YOUR OBJECTIVE. Turn the data lines from the one containing "This screenshot has height=608, width=1081." through the one containing "sym is located at coordinates (165, 288).", both included, into a Markdown table with the columns Row and Entry, skipping any blank lines.

Raw data:
- - - - - - -
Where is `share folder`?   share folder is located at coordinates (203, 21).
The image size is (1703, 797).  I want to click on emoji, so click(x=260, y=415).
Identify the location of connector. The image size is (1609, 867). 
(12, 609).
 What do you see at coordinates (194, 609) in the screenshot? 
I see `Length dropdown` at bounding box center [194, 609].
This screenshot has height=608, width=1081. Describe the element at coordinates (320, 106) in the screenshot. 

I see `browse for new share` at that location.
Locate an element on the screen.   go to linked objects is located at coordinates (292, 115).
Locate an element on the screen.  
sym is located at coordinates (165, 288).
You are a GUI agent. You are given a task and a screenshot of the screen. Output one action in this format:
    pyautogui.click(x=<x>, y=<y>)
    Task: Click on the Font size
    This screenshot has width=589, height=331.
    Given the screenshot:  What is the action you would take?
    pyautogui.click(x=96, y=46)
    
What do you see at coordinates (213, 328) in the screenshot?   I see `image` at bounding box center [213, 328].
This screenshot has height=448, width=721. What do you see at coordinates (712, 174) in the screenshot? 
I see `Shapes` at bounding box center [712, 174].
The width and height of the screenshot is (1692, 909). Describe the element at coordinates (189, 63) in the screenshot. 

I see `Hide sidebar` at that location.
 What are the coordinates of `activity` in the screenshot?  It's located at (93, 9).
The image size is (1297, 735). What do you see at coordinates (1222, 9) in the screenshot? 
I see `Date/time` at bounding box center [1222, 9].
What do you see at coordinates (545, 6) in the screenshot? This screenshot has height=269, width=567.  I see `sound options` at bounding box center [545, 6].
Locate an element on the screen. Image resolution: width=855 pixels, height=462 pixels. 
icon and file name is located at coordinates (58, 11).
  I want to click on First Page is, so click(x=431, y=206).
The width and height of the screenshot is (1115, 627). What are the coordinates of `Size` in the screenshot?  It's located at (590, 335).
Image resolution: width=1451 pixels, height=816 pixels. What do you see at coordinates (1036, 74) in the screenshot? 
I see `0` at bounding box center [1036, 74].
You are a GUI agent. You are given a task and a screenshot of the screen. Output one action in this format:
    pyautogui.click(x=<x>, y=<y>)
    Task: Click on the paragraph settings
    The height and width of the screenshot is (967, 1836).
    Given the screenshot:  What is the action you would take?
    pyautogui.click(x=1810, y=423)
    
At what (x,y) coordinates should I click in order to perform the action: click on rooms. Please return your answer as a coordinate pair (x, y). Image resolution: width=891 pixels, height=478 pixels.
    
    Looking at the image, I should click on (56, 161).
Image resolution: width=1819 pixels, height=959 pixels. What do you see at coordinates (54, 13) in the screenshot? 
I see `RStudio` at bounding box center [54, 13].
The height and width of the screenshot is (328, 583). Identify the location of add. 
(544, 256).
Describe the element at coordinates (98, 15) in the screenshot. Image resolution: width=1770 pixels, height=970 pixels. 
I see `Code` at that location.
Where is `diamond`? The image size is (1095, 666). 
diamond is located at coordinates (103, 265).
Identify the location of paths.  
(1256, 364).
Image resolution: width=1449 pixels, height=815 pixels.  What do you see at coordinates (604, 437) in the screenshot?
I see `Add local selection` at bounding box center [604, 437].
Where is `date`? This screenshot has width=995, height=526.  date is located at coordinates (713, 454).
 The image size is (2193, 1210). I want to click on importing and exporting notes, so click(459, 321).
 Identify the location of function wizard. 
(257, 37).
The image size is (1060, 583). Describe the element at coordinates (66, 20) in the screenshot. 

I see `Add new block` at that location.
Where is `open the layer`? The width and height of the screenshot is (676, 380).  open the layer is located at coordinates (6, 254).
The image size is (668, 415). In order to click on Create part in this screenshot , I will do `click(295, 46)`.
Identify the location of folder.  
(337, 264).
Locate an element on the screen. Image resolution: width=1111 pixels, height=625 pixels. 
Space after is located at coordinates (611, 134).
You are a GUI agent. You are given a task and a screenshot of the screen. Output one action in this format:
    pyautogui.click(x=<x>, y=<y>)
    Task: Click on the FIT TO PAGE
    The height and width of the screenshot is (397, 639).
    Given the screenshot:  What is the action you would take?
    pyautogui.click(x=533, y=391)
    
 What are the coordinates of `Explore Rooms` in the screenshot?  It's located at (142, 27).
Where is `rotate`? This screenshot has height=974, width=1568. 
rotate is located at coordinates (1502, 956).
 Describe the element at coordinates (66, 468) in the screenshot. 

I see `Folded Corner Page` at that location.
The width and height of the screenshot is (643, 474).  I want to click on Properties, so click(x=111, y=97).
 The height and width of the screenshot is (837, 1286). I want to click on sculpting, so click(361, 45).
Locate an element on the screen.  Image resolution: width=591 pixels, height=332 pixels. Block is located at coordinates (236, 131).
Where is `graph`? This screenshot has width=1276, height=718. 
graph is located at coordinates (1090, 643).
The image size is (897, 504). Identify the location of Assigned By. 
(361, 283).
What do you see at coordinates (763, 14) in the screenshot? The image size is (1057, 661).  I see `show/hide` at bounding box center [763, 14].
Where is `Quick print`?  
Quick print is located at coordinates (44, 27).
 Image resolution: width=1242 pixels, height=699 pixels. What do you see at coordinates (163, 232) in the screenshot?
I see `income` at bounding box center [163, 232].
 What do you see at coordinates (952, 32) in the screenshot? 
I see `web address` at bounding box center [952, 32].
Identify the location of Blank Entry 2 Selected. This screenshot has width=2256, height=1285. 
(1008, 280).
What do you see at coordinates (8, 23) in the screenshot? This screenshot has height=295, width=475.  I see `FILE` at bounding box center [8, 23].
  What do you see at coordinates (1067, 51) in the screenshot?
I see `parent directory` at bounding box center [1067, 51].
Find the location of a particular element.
- - - - - - -
EXPECTED ANSWER.
| Row | Entry |
|---|---|
| 1 | This screenshot has height=608, width=1081. Describe the element at coordinates (320, 106) in the screenshot.  |
| 2 | I see `browse for new share` at that location. |
| 3 | Locate an element on the screen.   go to linked objects is located at coordinates (292, 115). |
| 4 | Locate an element on the screen.   |
| 5 | sym is located at coordinates (165, 288). |